Stored data entries
↓
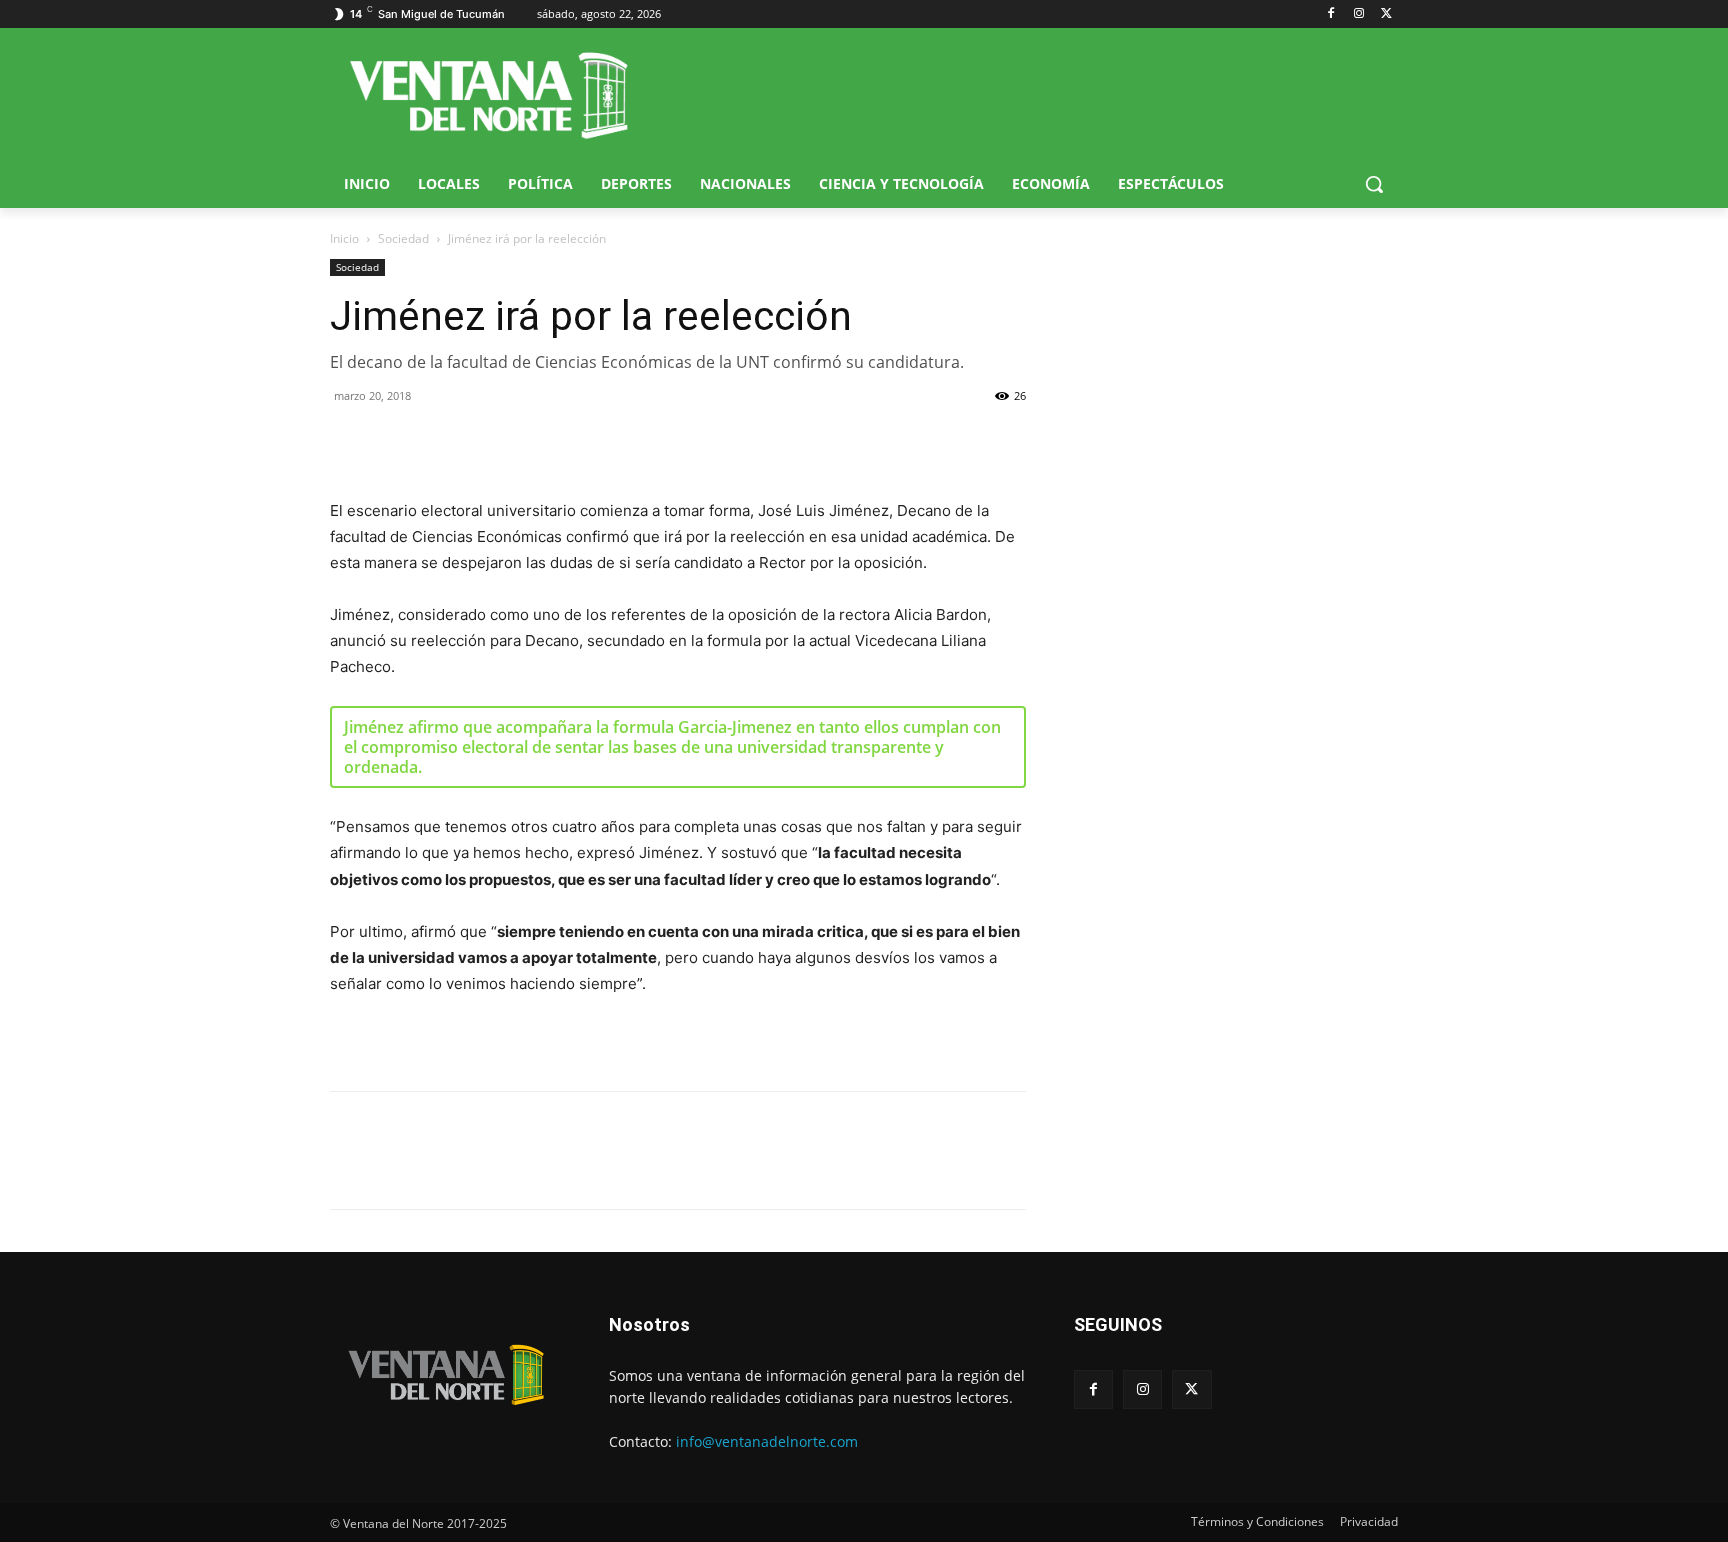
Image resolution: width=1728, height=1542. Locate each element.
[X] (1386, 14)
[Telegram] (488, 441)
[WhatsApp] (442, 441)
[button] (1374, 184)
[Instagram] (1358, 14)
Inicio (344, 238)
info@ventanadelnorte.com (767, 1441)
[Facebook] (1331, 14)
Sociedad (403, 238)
↑
◆ Exercise instructions:
For your answer, write out the data exactly and drop every picture.

◆ Answer for the task:
Image resolution: width=1728, height=1542. Locate each element.
[X] (1386, 14)
[Telegram] (488, 441)
[WhatsApp] (442, 441)
[button] (1374, 184)
[Instagram] (1358, 14)
Inicio (344, 238)
info@ventanadelnorte.com (767, 1441)
[Facebook] (1331, 14)
Sociedad (403, 238)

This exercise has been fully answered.